What you should do. List each line in the items below that contains the word "click", reproducing every such line in full.

Data extract.
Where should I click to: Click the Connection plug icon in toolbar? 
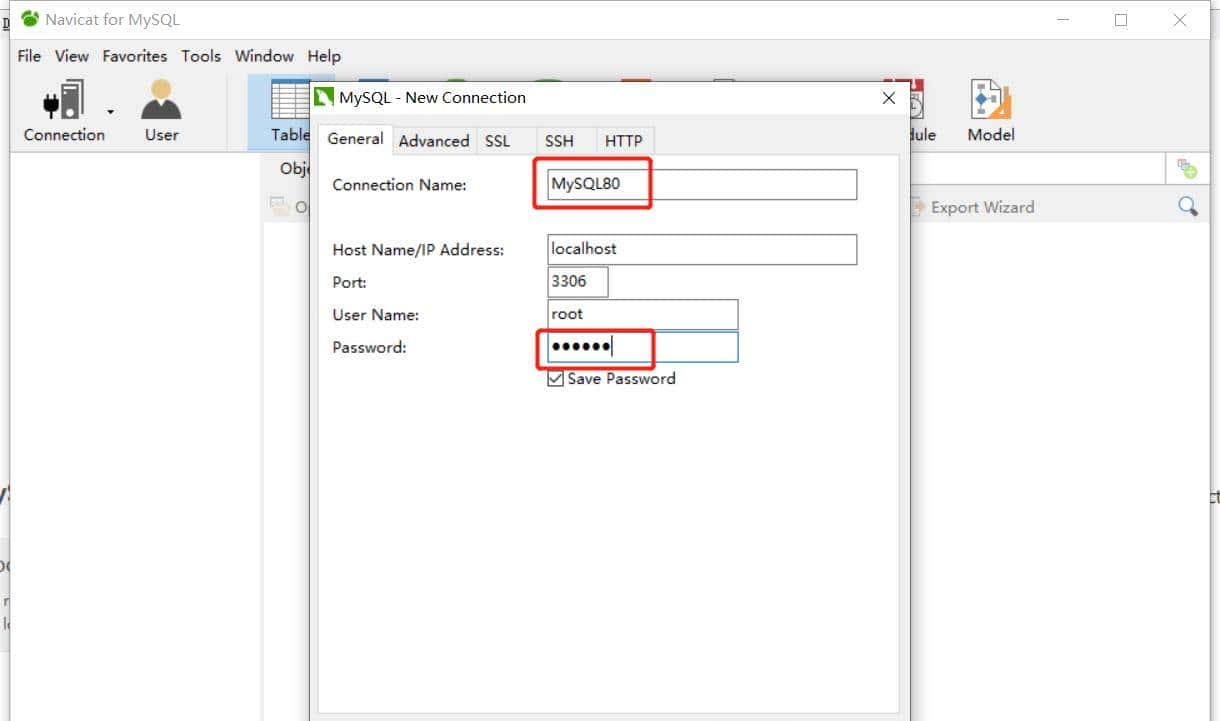(x=62, y=102)
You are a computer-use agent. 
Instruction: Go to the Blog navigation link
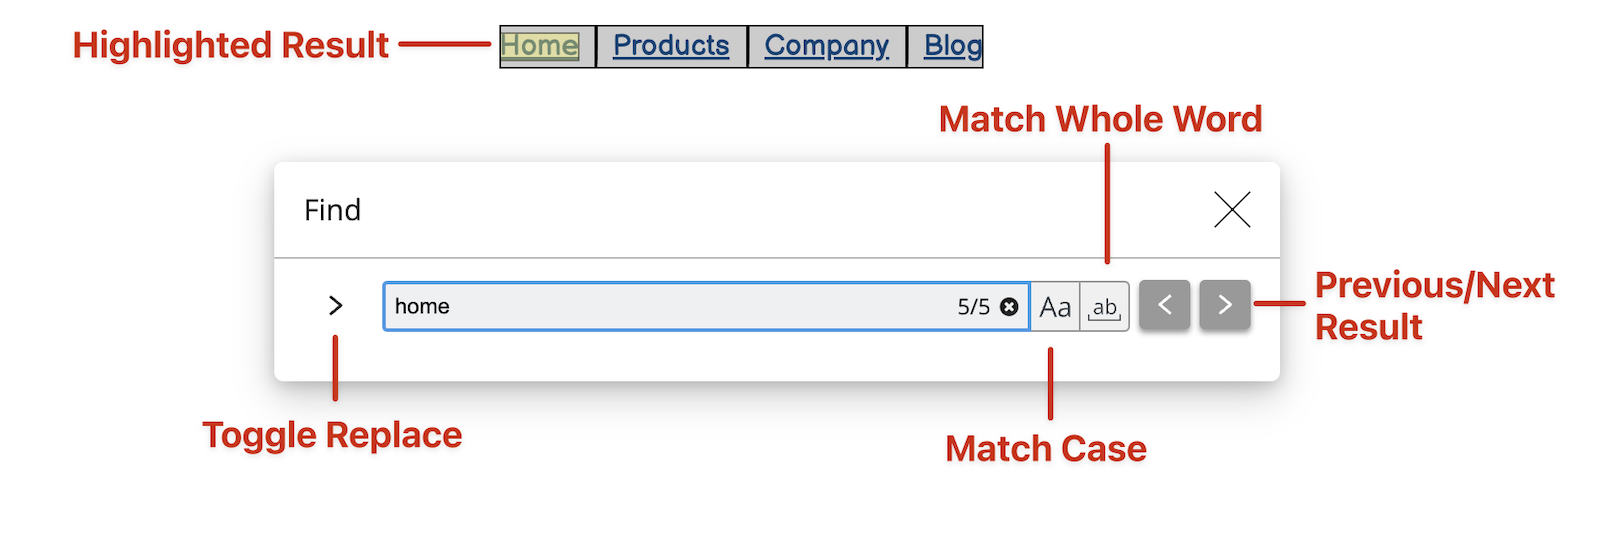tap(952, 46)
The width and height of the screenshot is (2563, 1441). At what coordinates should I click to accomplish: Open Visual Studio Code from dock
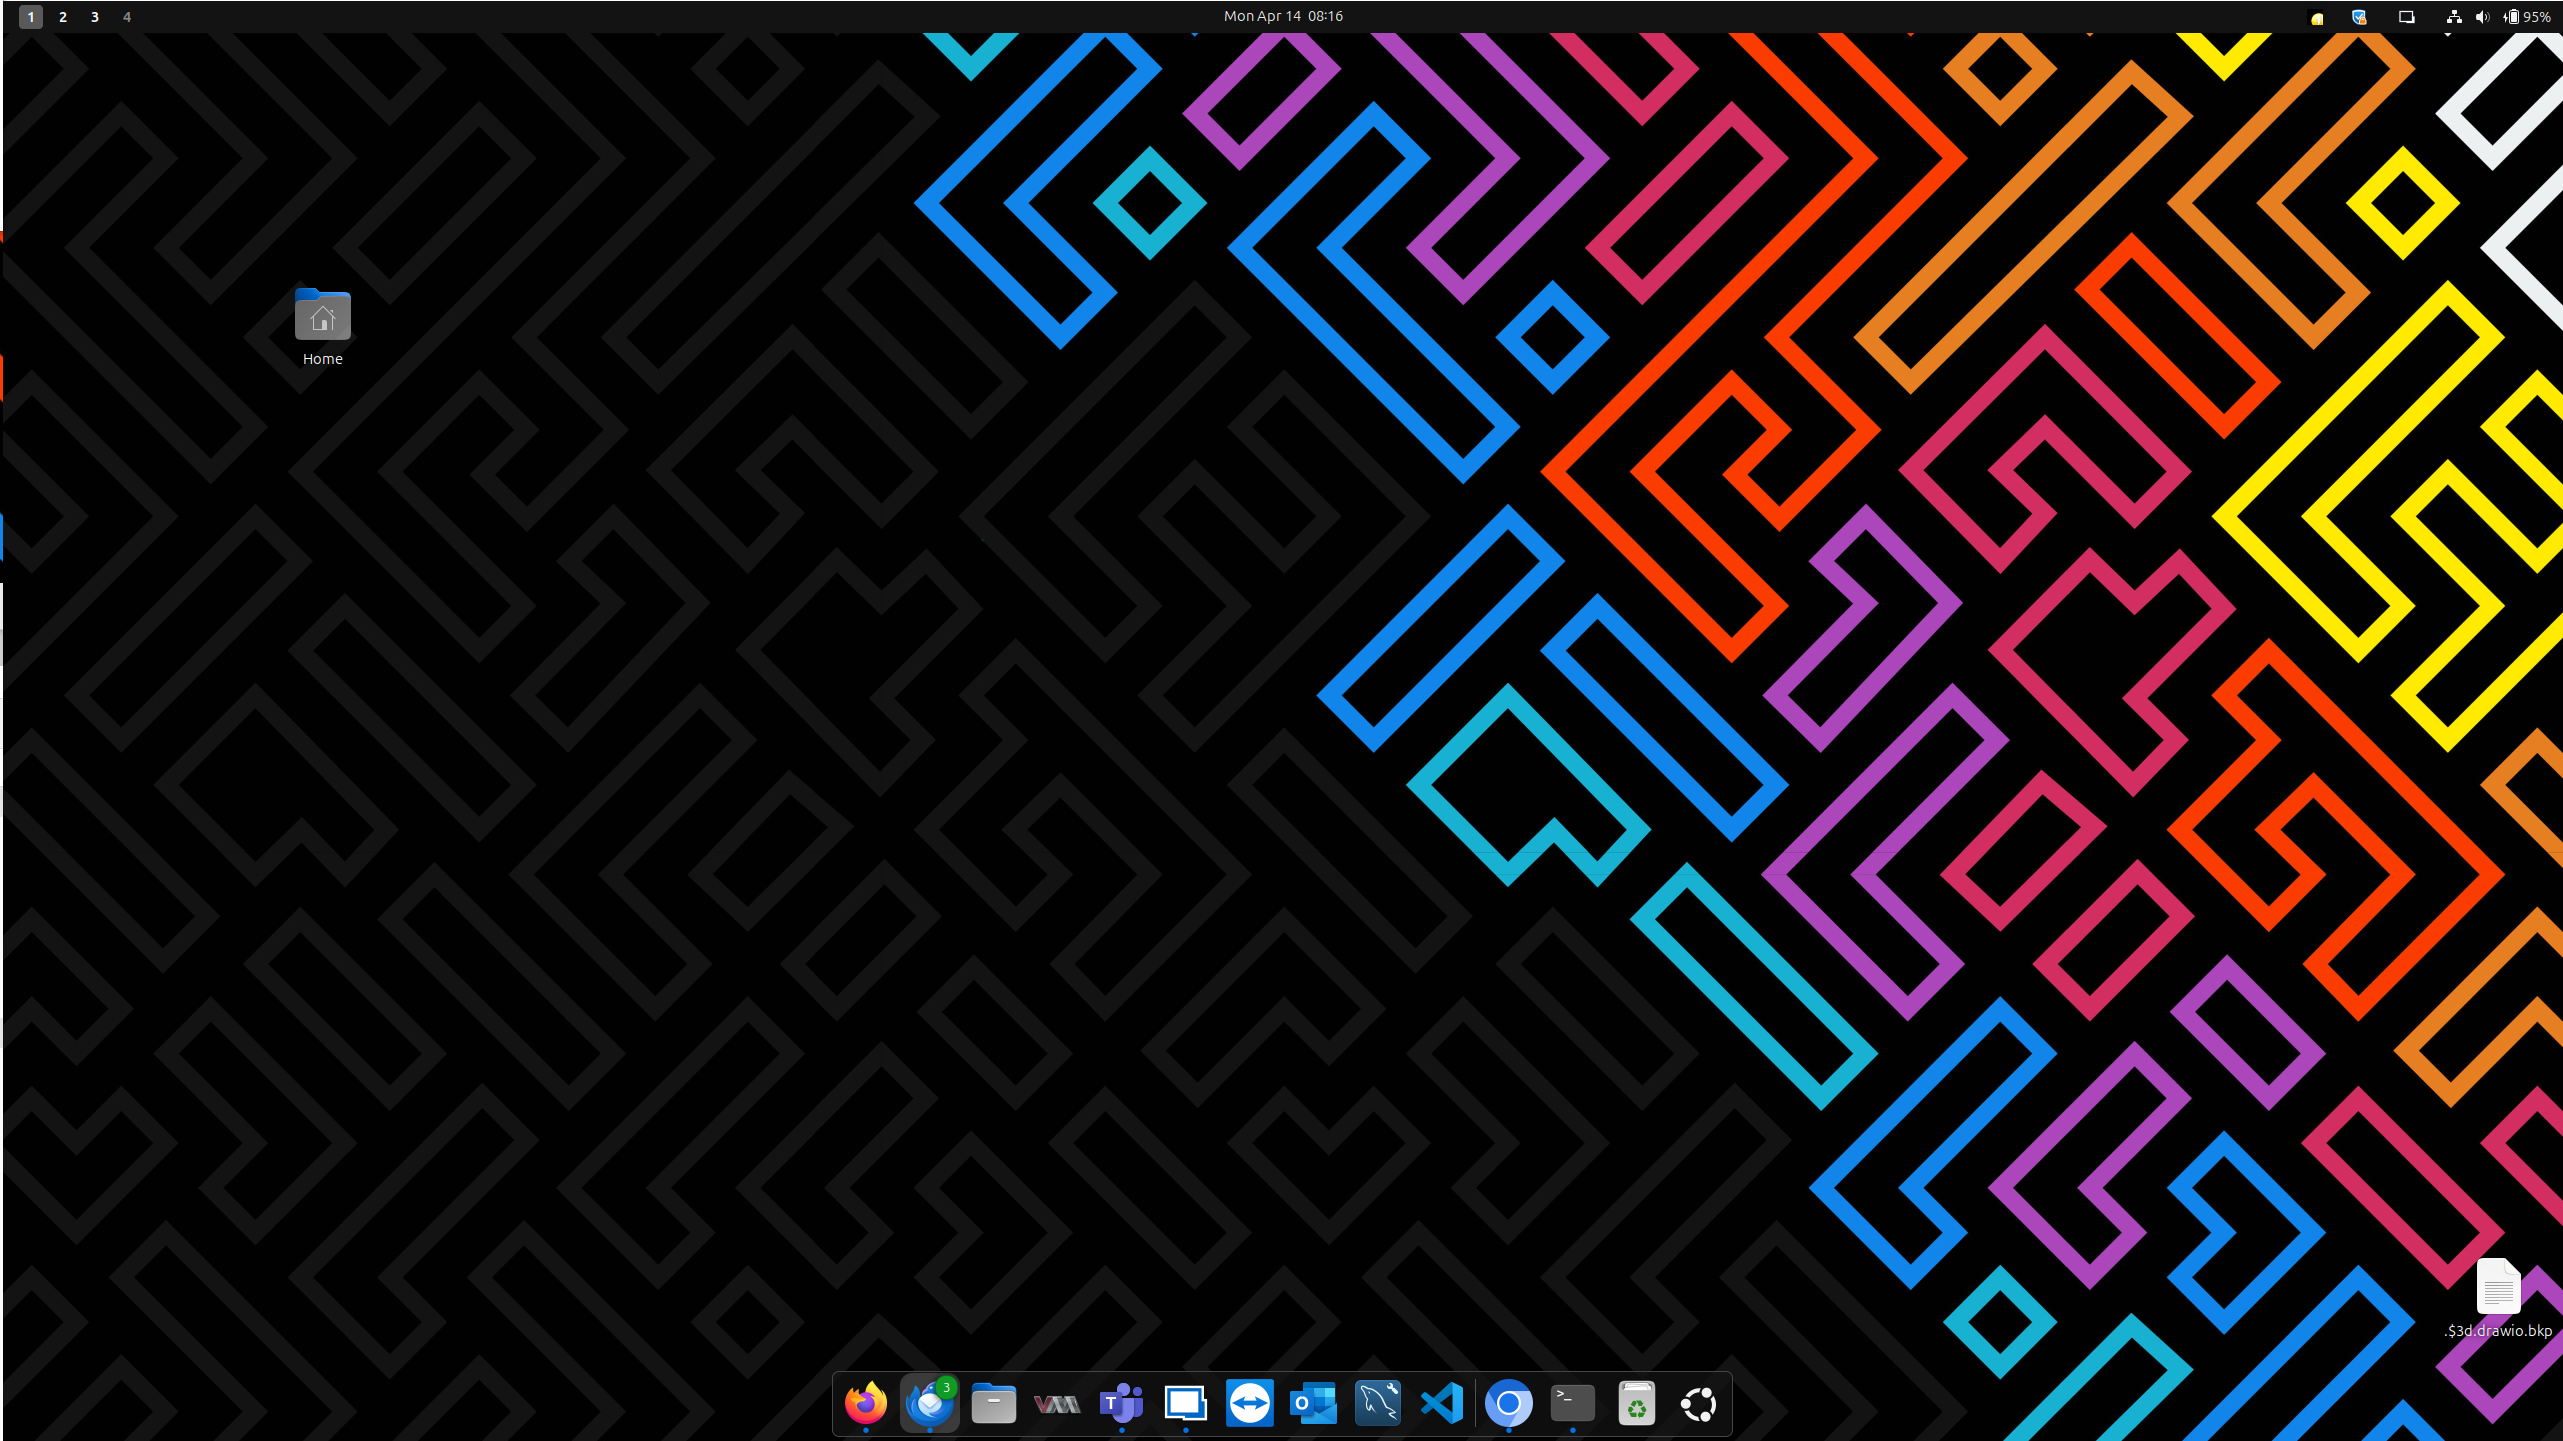(x=1441, y=1404)
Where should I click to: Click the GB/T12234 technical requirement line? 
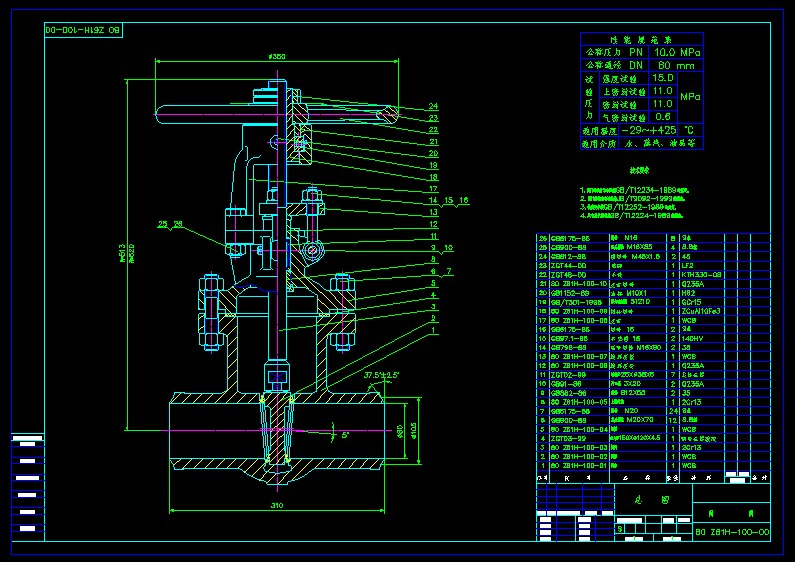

Full solution.
Where should I click to: Click the Connection plug icon in toolbar? 
The width and height of the screenshot is (2563, 1441). At what coordinates should I click to accomplish: Open Visual Studio Code from dock
Where should I click to: Click the GB/T12234 technical requirement line? 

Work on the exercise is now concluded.